Scena V - Verona, la casa dei Capuleti
dialogo fra Giulietta e Romeo nella scena in cui si incontrano per la prima volta:
Romeo -Oh, ch'ella insegna perfino alle torce come splendere di più viva luce!
Par che sul buio volto della notte ella brilli come una gemma rara pendente dall'orecchio d'una Etiope.
Bellezza troppo ricca per usarne, troppo cara e preziosa per la terra!
Ella spicca fra queste sue compagne come spicca una nivea colomba in mezzo ad uno stormo di cornacchie.
Finito questo ballo, osserverò dove s'andrà a posare e, toccando la sua, farò beata questa mia rozza mano...
Ha mai amato il mio cuore finora?...
Se dice sì, occhi miei, sbugiardatelo, perch' io non ho mai visto vera beltà prima di questa notte.
dialogo fra Giulietta e Romeo nella scena in cui si incontrano per la prima volta:
« Romeo – Se con indegna mano profano questa tua santa reliquia (è il peccato di tutti i cuori pii), queste mie labbra, piene di rossore, al pari di contriti pellegrini, son pronte a render morbido quel tocco con un tenero bacio.
Giulietta – Pellegrino, alla tua mano tu fai troppo torto, ché nel gesto gentile essa ha mostrato la buona devozione che si deve. Anche i santi hanno mani, e i pellegrini le possono toccare, e palma a palma è il modo di baciar dei pii palmieri.
- Santi e palmieri non han dunque labbra?
- Sì, pellegrino, ma quelle son labbra ch'essi debbono usar per la preghiera.
– E allora, cara santa, che le labbra facciano anch'esse quel che fan le mani: esse sono in preghiera innanzi a te, ascoltale, se non vuoi che la fede volga in disperazione.

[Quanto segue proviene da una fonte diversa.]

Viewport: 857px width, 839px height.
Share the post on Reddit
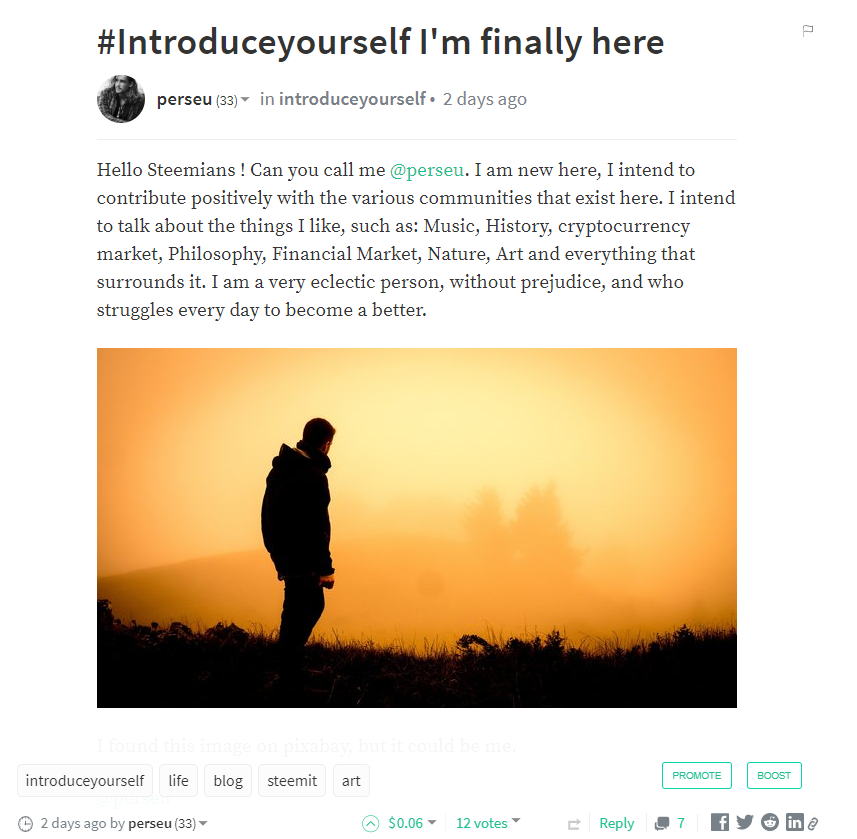tap(770, 822)
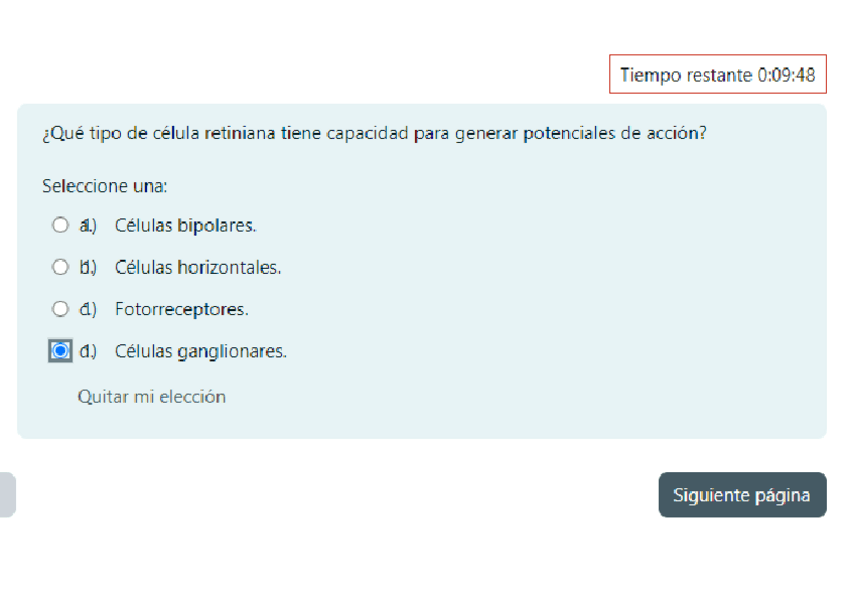Click the letter marker before Células horizontales
Image resolution: width=848 pixels, height=599 pixels.
[x=88, y=268]
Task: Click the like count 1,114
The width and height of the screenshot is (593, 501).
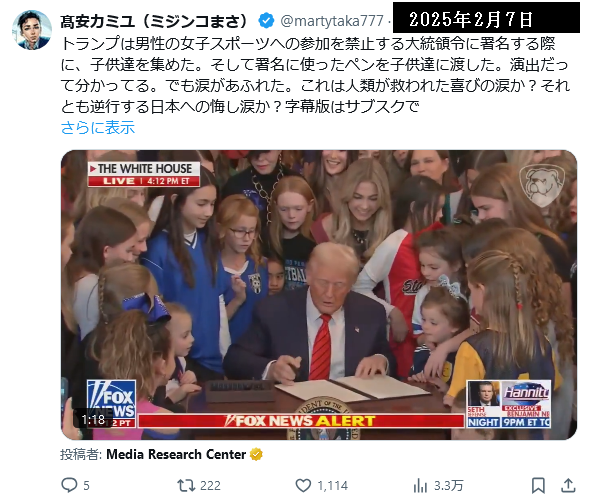Action: point(332,485)
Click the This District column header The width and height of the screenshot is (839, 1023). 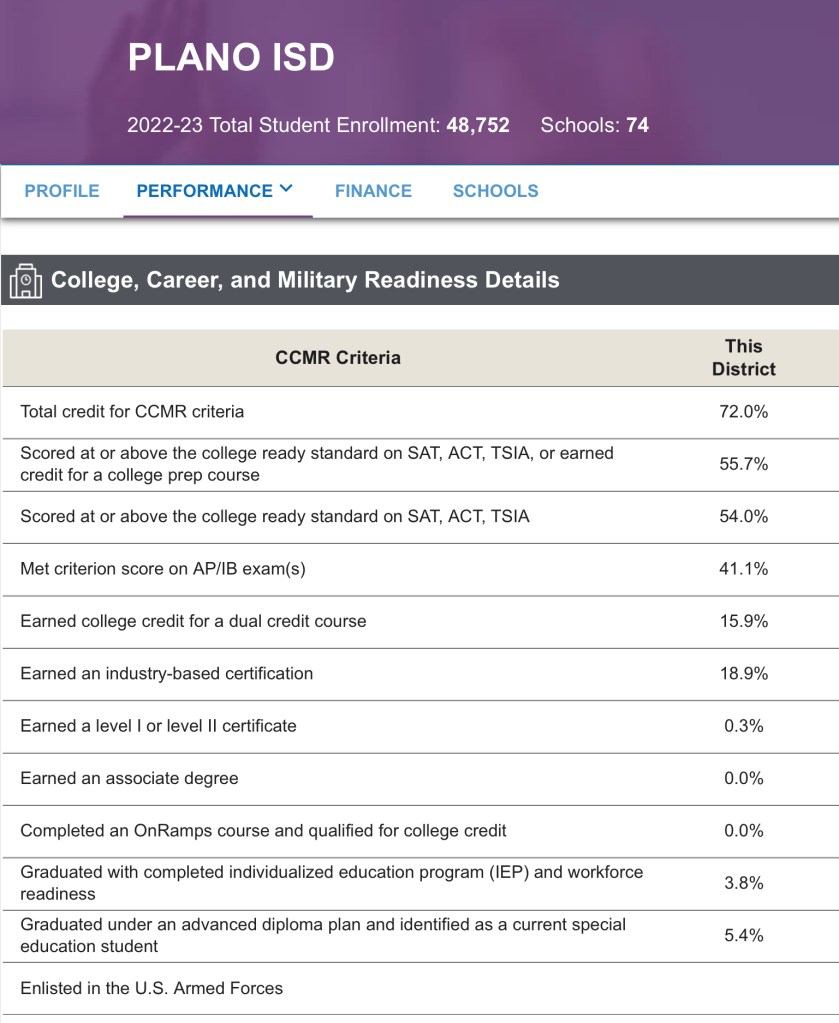[x=743, y=358]
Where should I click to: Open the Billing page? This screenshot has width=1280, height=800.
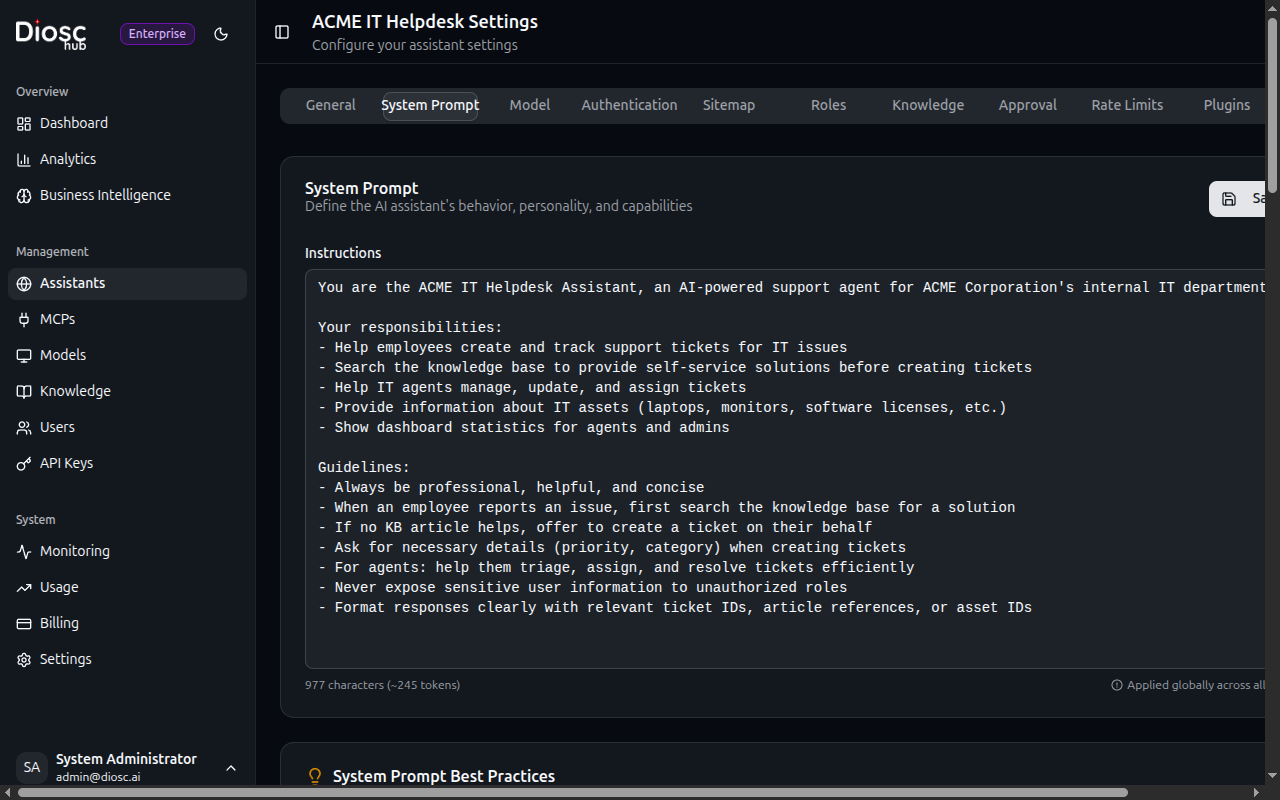point(59,623)
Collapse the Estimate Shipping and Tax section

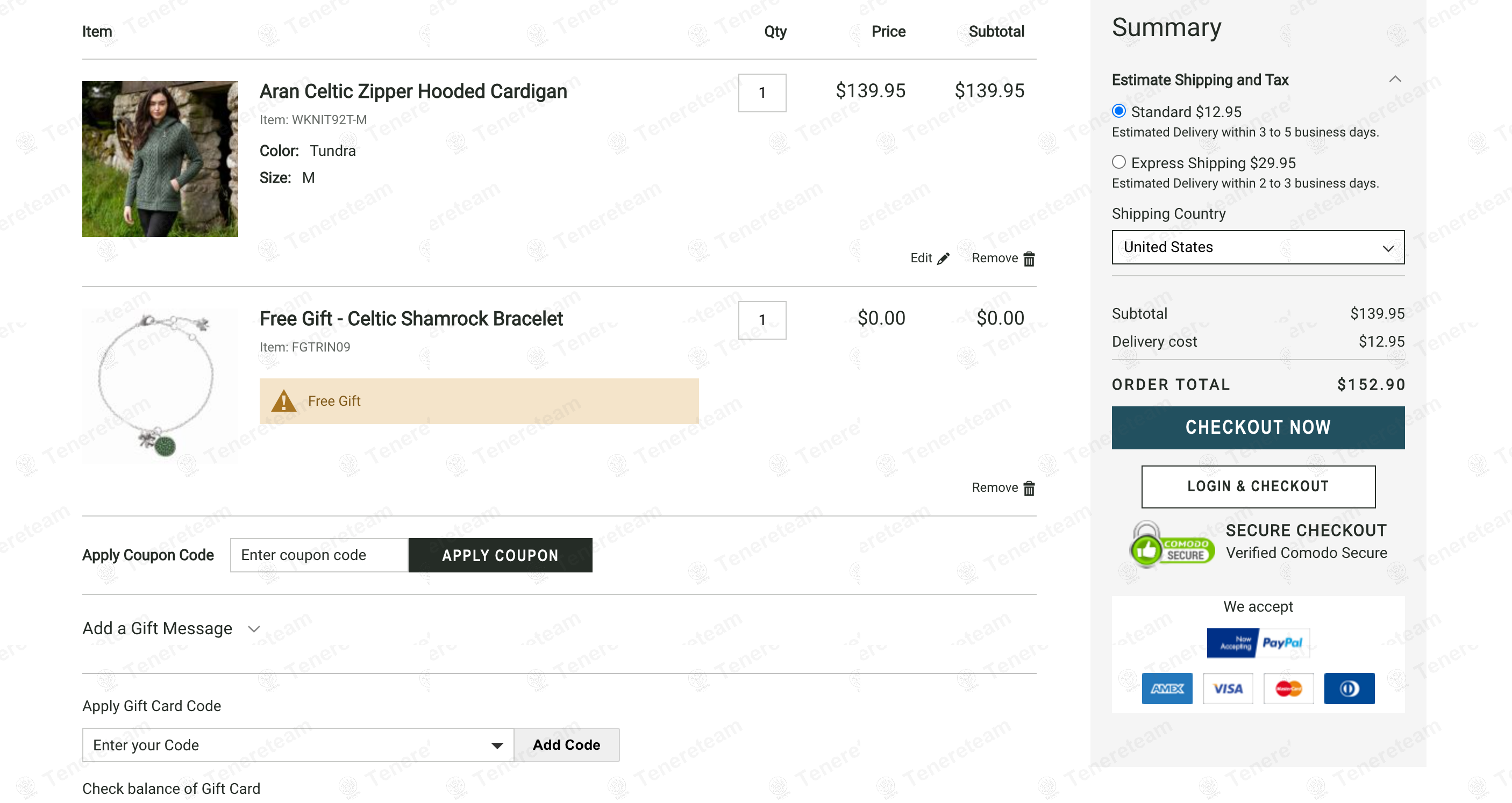click(1395, 80)
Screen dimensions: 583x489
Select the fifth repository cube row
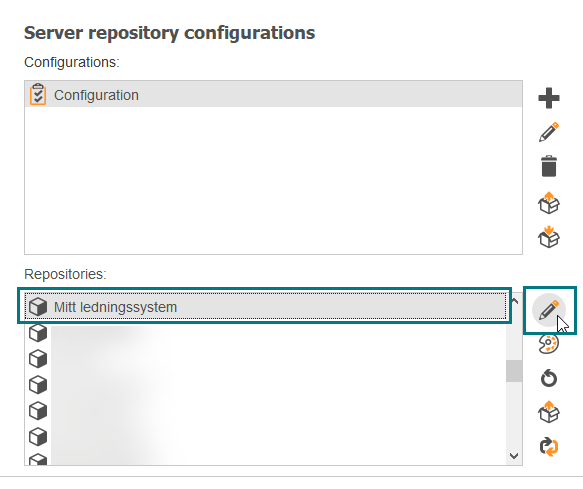[265, 411]
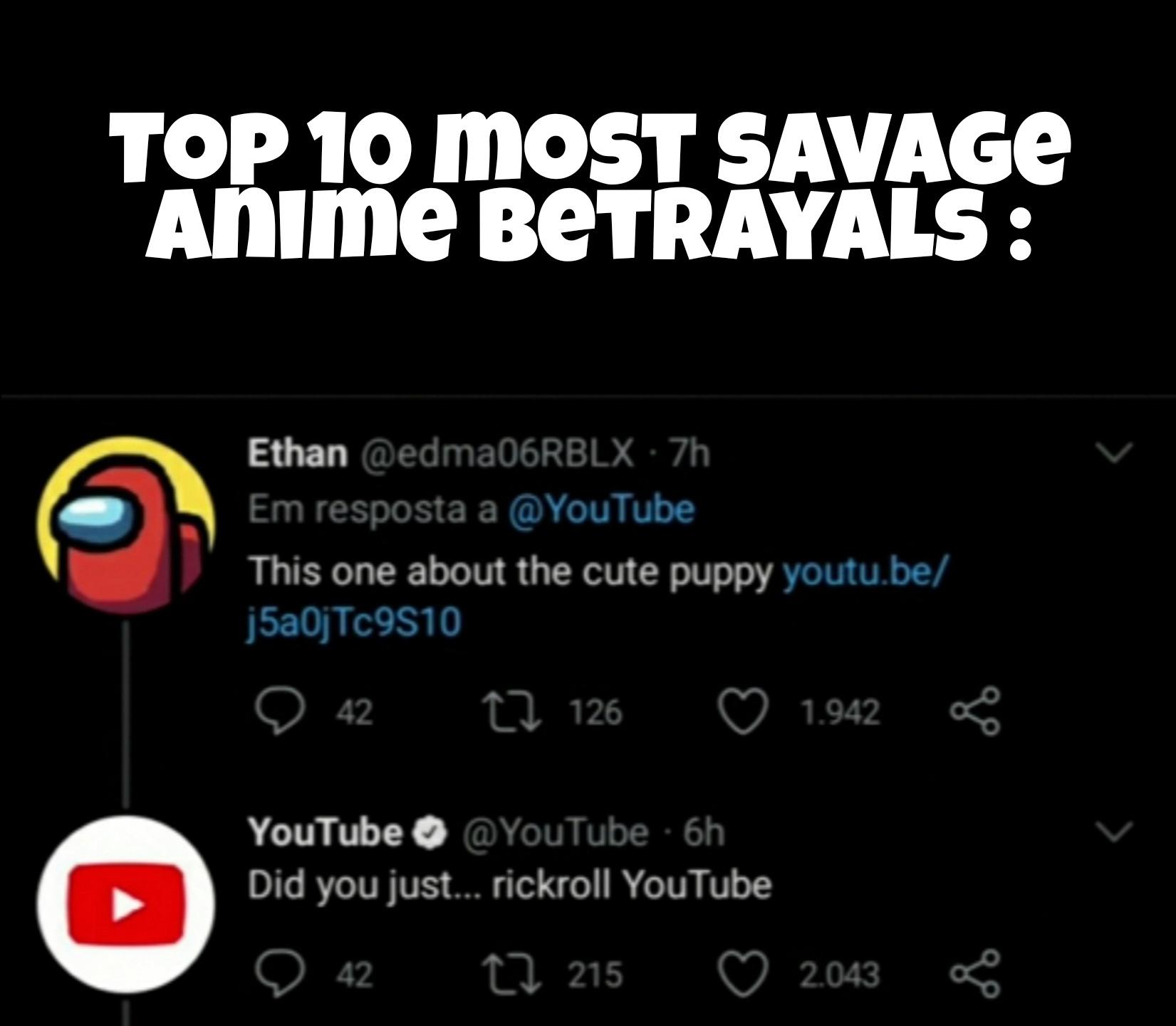Viewport: 1176px width, 1026px height.
Task: Expand options chevron on YouTube's tweet
Action: pos(1113,831)

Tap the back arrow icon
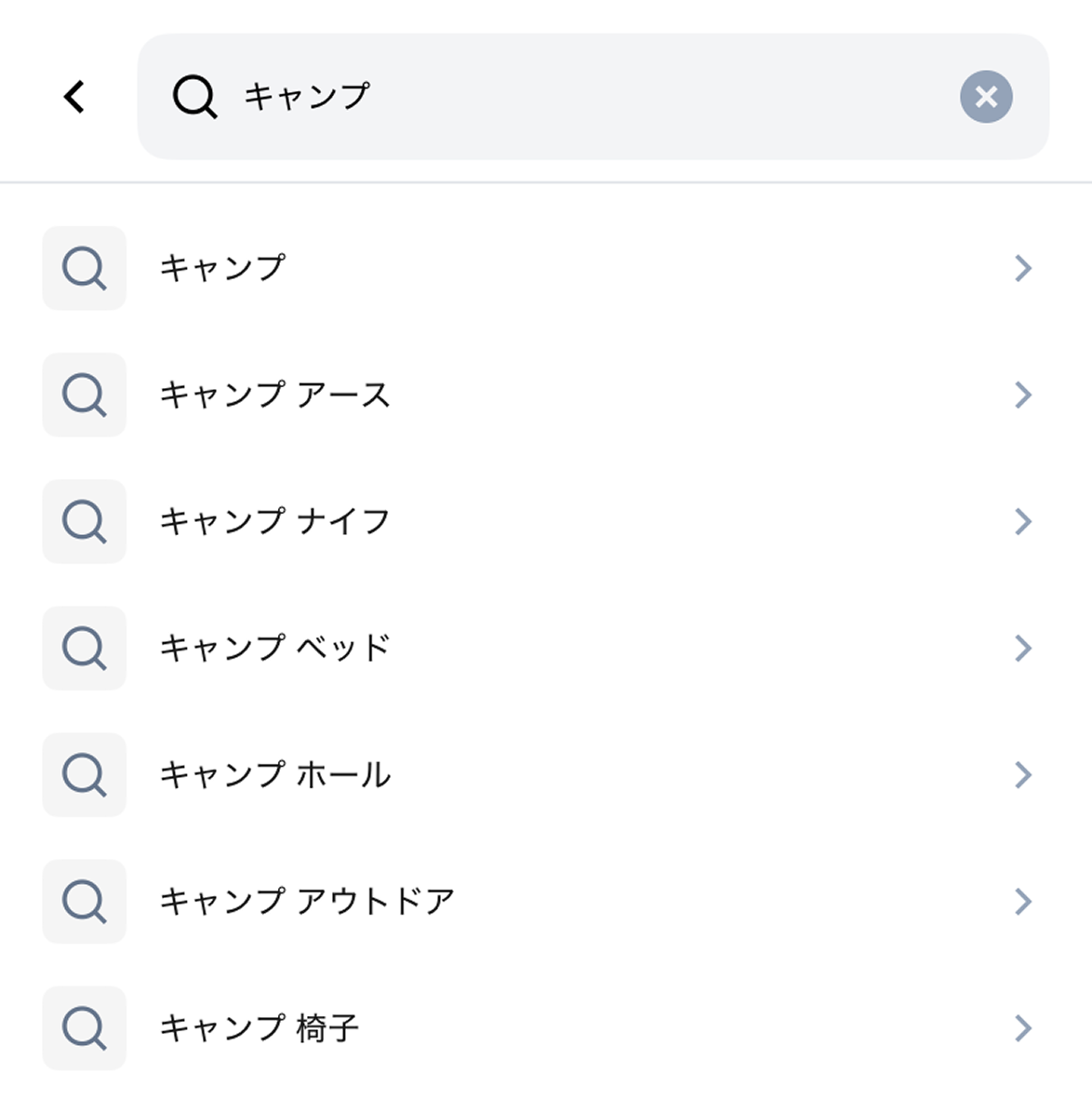point(74,97)
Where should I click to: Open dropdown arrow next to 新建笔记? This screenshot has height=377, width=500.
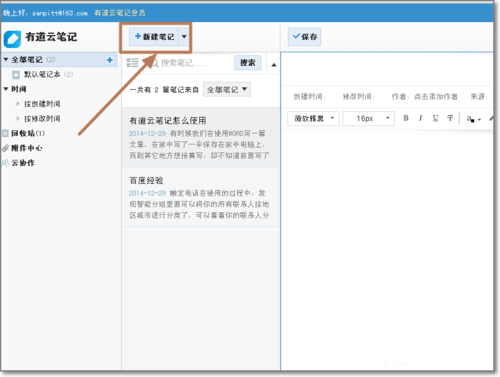(x=184, y=37)
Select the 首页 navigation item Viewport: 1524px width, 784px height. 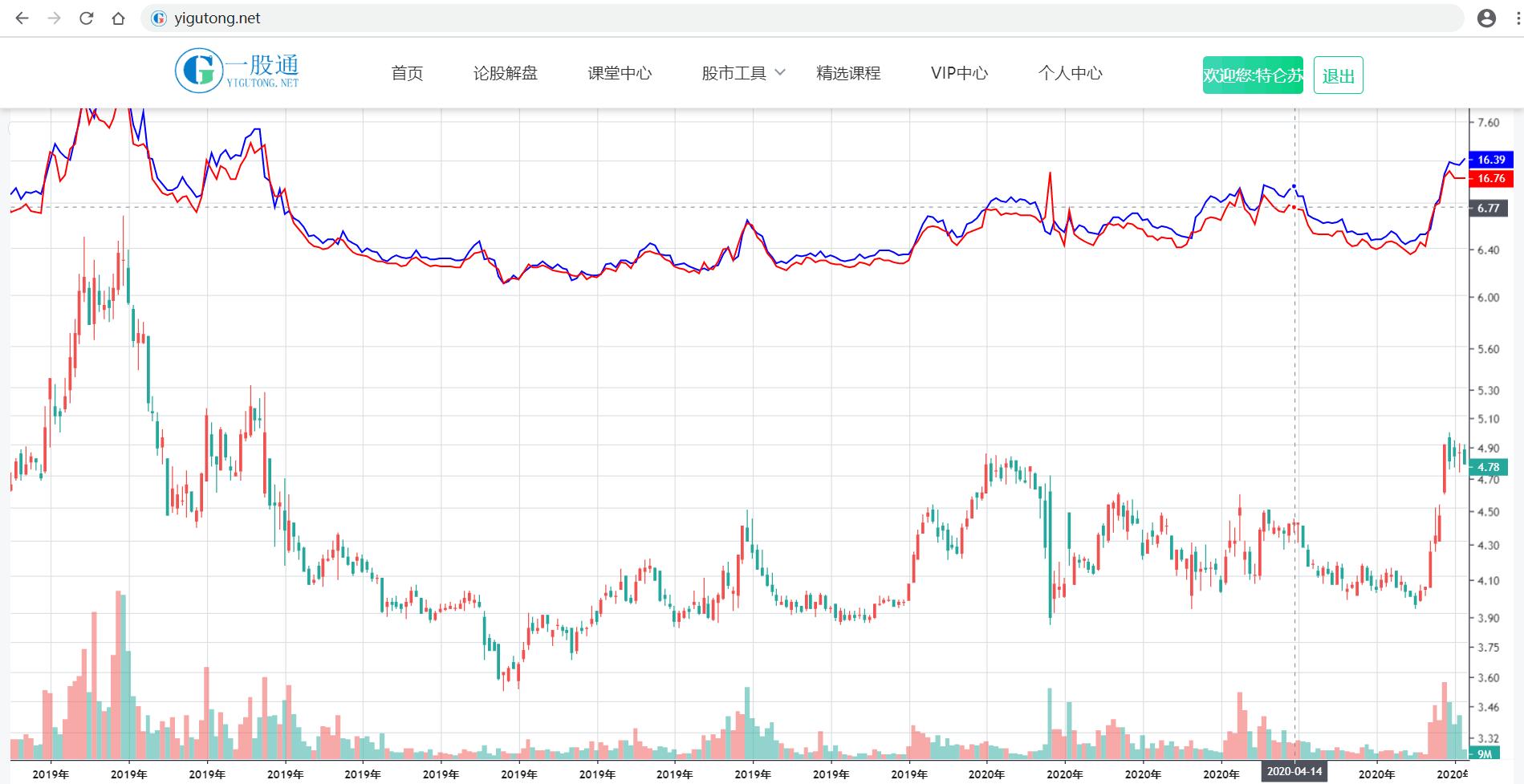click(408, 73)
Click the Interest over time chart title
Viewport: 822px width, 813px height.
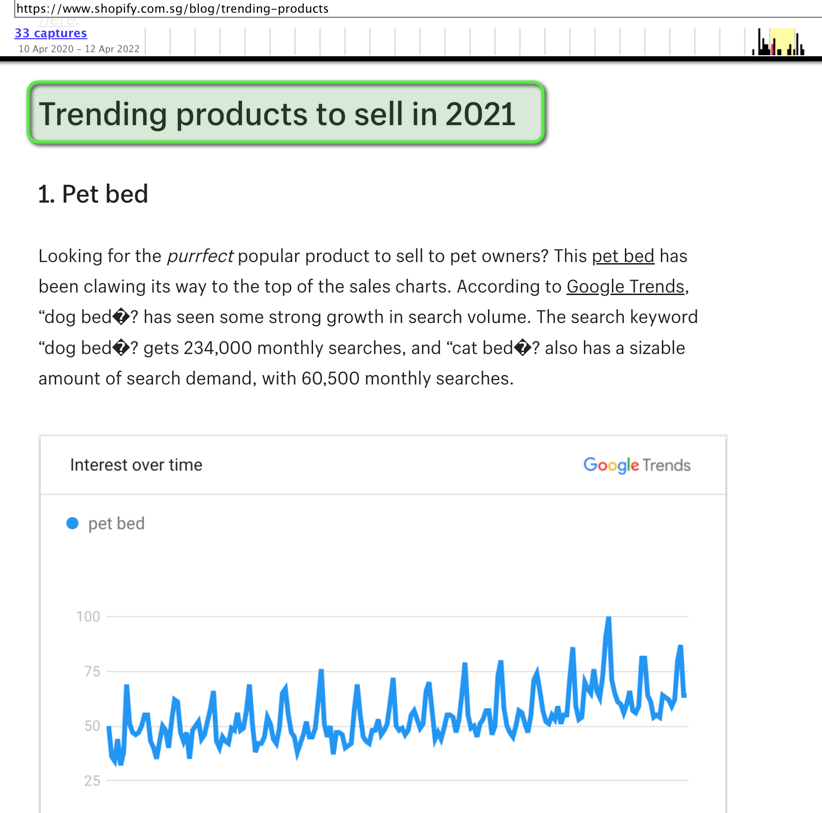[x=136, y=465]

– I santi, pur se accolgono i voti di chi prega, non si muovono.
– E allora non ti muovere fin ch'io raccolga dalle labbra tue l'accoglimento della mia preghiera. (la bacia) Ecco, dalle tue labbra ora le mie purgate son così del lor peccato.
– Ma allora sulle mie resta il peccato di cui si son purgate quelle tue!
– O colpa dolcemente rinfacciata! Il mio peccato succhiato da te! E rendimelo, allora, il mio peccato. (la bacia ancora)
– Sai baciare nel più perfetto stile.